*** Opening of EXTRACTED DATA ***

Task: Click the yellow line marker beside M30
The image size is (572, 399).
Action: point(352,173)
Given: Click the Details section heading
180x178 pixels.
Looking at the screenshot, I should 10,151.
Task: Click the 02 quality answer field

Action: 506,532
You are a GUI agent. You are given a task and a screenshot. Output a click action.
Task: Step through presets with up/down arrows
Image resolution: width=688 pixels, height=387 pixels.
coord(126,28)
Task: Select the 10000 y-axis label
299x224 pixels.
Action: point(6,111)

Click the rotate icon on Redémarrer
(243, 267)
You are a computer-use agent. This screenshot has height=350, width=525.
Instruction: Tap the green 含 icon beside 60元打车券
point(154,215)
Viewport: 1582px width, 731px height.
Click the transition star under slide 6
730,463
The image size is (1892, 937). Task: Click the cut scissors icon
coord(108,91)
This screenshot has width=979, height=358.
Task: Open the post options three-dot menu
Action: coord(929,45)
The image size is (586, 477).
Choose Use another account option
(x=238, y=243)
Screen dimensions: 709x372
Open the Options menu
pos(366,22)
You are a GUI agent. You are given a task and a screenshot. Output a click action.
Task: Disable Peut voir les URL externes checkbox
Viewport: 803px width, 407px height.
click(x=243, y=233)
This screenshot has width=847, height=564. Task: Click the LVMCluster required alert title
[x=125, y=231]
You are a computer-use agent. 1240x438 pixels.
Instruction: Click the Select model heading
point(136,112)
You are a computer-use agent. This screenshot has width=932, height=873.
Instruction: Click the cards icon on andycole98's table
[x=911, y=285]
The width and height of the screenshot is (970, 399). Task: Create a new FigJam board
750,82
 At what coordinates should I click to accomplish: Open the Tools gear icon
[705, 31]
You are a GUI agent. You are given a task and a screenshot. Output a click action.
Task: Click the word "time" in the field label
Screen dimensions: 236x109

*** Close of EXTRACTED DATA ***

Print the material exactly as written, omitting nothing.

Task: Click the yellow line marker beside M30
The image size is (572, 399).
Action: point(352,173)
Given: Click the Details section heading
180x178 pixels.
Looking at the screenshot, I should 10,151.
Task: Click the 02 quality answer field

Action: 506,532
You are a GUI agent. You are given a task and a screenshot. Output a click action.
Task: Step through presets with up/down arrows
Image resolution: width=688 pixels, height=387 pixels.
coord(126,28)
Task: Select the 10000 y-axis label
299x224 pixels.
Action: point(6,111)

Click the rotate icon on Redémarrer
(243, 267)
You are a computer-use agent. This screenshot has height=350, width=525.
Instruction: Tap the green 含 icon beside 60元打车券
point(154,215)
Viewport: 1582px width, 731px height.
Click the transition star under slide 6
730,463
The image size is (1892, 937). Task: Click the cut scissors icon
coord(108,91)
This screenshot has width=979, height=358.
Task: Open the post options three-dot menu
Action: coord(929,45)
The image size is (586, 477).
Choose Use another account option
(x=238, y=243)
Screen dimensions: 709x372
Open the Options menu
pos(366,22)
You are a GUI agent. You are given a task and a screenshot. Output a click action.
Task: Disable Peut voir les URL externes checkbox
Viewport: 803px width, 407px height.
click(x=243, y=233)
This screenshot has width=847, height=564. Task: Click the LVMCluster required alert title
[x=125, y=231]
You are a computer-use agent. 1240x438 pixels.
Instruction: Click the Select model heading
point(136,112)
You are a computer-use agent. This screenshot has width=932, height=873.
Instruction: Click the cards icon on andycole98's table
[x=911, y=285]
The width and height of the screenshot is (970, 399). Task: Create a new FigJam board
750,82
 At what coordinates should I click to accomplish: Open the Tools gear icon
[705, 31]
You are a GUI agent. You are given a task and a screenshot. Output a click action.
Task: Click the word "time" in the field label
Screen dimensions: 236x109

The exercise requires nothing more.